Inflation is rising so does that mean another rate hike is on the cards in early 2026? 

Two of the major banks are actually looking at a February 2026 hike, so literally next month, and two are expecting a hold.

Consumer spending, electricity prices and rising inflation

Consumer spending increased over the Christmas New Year period. Electricity prices are still obviously high. Therefore, inflation has shot up and they’re talking about another rate hike.

The price index is up, but it’s one of those things. It’s always going to peak over Christmas. People are buying presents, people are going on holidays, so all of those measures in the inflation categories are going to spike during that period.

It’s really flooded in the news at the moment where everyone’s talking doom and gloom, rates are going to go up again.

So what we’re going to do is unpack exactly what’s happening in inflation at the moment and what the big four banks are predicting as far as rate increases go.

What’s driving inflation right now?

We’ve said it multiple times on the podcast, electricity is still up around that 20%, which is a huge contributor to that inflation figure.

Rent and housing costs again come down to the amount of stock available. Vacancy rates are quite low. Of course, that’s going to put pressure on rent prices because if there’s less of something, the more you can charge for it. It’s pretty straightforward stuff.

Why interest rates won’t fix electricity prices

Inflation kind of sucks and they bundle it all into one figure because if you actually break it up, the things affected by interest rates – consumer spending, going out, holidays – they’re at a reasonable level. They’re not too bad.

It’s the electricity and the other factors that are really pushing it higher..

You can try and pull the lever of interest rates, but it’s not going to do anything to electricity prices. That’s a different lever to pull.

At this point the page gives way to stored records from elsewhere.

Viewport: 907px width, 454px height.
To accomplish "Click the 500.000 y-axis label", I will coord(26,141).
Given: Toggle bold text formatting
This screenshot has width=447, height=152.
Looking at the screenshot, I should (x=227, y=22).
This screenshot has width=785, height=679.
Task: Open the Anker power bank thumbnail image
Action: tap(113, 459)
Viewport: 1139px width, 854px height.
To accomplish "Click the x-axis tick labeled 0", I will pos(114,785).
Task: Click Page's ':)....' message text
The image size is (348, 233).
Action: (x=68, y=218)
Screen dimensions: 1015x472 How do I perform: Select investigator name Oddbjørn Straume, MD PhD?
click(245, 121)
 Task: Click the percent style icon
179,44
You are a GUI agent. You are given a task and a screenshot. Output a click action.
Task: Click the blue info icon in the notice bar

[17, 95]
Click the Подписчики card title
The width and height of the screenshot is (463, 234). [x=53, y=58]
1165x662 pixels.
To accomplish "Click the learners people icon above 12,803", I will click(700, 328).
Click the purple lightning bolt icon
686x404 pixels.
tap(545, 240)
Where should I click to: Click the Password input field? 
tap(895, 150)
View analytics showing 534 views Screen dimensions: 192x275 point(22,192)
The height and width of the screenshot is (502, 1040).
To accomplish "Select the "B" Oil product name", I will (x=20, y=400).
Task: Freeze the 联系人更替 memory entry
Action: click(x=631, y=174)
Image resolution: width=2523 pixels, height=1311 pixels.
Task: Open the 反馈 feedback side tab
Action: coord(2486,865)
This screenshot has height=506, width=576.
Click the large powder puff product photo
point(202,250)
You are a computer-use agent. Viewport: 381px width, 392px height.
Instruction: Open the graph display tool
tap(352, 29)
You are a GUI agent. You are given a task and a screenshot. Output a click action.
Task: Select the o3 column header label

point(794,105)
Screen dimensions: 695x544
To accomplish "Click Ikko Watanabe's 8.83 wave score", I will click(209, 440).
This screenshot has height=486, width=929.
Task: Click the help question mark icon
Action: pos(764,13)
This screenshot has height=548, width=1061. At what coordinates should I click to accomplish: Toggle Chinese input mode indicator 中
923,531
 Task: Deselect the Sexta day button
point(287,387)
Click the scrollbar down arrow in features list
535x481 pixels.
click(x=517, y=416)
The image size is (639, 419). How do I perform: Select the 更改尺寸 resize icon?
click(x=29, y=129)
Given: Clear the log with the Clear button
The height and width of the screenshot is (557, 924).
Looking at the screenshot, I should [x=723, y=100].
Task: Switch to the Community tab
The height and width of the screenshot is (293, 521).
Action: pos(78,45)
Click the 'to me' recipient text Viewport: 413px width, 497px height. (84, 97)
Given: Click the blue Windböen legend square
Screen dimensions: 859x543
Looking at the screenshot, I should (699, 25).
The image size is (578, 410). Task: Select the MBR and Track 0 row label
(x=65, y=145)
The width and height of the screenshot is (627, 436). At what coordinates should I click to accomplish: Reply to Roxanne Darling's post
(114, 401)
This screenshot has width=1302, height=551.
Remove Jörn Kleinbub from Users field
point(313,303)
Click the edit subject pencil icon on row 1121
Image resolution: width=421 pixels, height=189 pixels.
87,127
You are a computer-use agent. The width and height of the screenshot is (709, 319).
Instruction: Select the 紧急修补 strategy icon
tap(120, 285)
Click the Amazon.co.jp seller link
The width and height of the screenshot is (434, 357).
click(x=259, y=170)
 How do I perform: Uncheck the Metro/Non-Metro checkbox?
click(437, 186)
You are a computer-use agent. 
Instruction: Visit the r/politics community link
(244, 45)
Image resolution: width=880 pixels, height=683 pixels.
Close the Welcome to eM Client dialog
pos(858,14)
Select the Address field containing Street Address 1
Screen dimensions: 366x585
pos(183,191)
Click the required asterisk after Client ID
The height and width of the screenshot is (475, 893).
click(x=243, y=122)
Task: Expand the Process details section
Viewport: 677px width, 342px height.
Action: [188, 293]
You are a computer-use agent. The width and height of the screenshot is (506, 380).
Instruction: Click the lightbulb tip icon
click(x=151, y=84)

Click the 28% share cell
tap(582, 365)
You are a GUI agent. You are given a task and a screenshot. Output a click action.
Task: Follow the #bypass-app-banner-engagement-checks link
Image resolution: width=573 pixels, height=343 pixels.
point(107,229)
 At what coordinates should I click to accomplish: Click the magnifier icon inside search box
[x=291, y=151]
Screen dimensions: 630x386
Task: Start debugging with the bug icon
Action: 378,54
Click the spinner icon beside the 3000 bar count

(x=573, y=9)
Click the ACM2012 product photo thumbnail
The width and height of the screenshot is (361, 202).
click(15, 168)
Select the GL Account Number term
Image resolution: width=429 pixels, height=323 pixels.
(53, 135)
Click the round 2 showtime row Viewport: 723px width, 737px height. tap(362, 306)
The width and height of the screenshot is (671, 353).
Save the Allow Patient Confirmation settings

Are you really going to say, it’s a 40 degree heat day today, I’m not going to have the air con on because of electricity prices? No, you’re going to have it on. You’re just going to whinge about it.

Or you’ve got to go and spend thousands on solar panels $20,000 to $30,000 and then you have to run all your equipment during the day unless you buy batteries, which cost a ridiculous amount.

Media influence and rate hike expectations

Consumer spending obviously increased over the holiday period. That’s going to contribute to inflation. Inflation has increased from about 2.7% to 3.6%, so it has picked up and they want to try and control it.

Whether it is media influence like you always talk about, are they trying to slow down consumer spending?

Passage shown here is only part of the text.